The comparison code for the bit remainder (non-zero part of prefix length modulo 8)
was incorrectly looking one byte further than it should.

Type: fix
Change-Id: Idd27d218e77eff5f368f2ba0a5cefb86ecf605f5
Signed-off-by: Andrew Yourtchenko <ayourtch@gmail.com>
---
 src/plugins/acl/public_inlines.h | 4 ++--
 1 file changed, 2 insertions(+), 2 deletions(-)

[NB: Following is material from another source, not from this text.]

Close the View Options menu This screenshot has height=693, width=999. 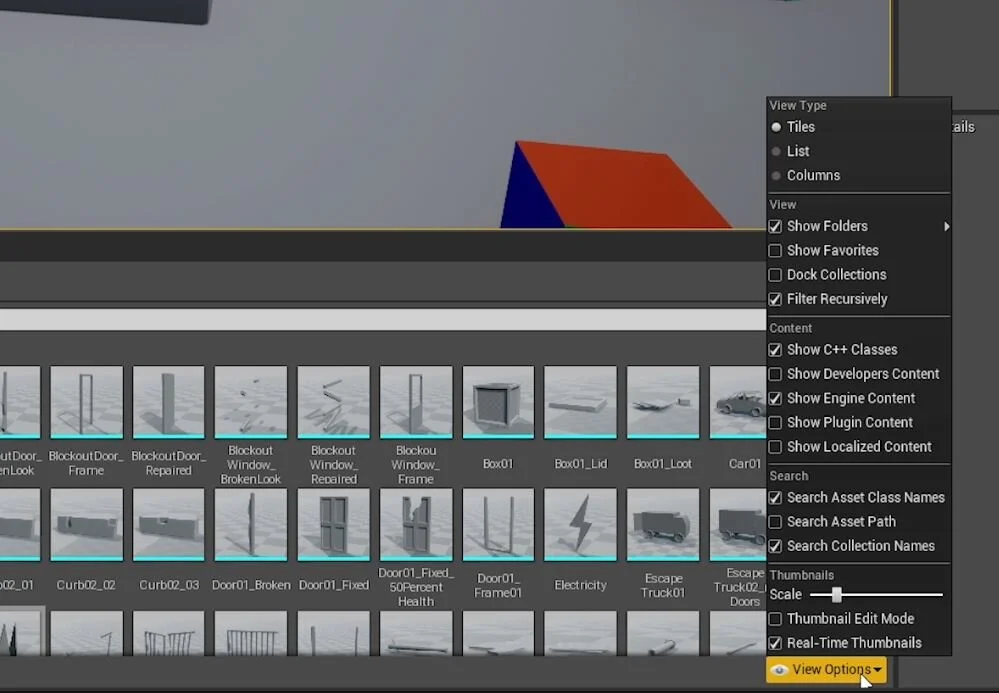pyautogui.click(x=826, y=672)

diff --git a/src/plugins/acl/public_inlines.h b/src/plugins/acl/public_inlines.h
index eb9f0de920f..80edfd674d3 100644
--- a/src/plugins/acl/public_inlines.h
+++ b/src/plugins/acl/public_inlines.h
@@ -268,8 +268,8 @@ fa_acl_match_ip6_addr (ip6_address_t * addr1, ip6_address_t * addr2,
 	}
       if (prefixlen % 8)
 	{
-	  u8 b1 = *((u8 *) addr1 + 1 + prefixlen / 8);
-	  u8 b2 = *((u8 *) addr2 + 1 + prefixlen / 8);
+	  u8 b1 = *((u8 *) addr1 + prefixlen / 8);
+	  u8 b2 = *((u8 *) addr2 + prefixlen / 8);
 	  u8 mask0 = (0xff - ((1 << (8 - (prefixlen % 8))) - 1));
 	  return (b1 & mask0) == b2;
 	}
-- 
2.16.6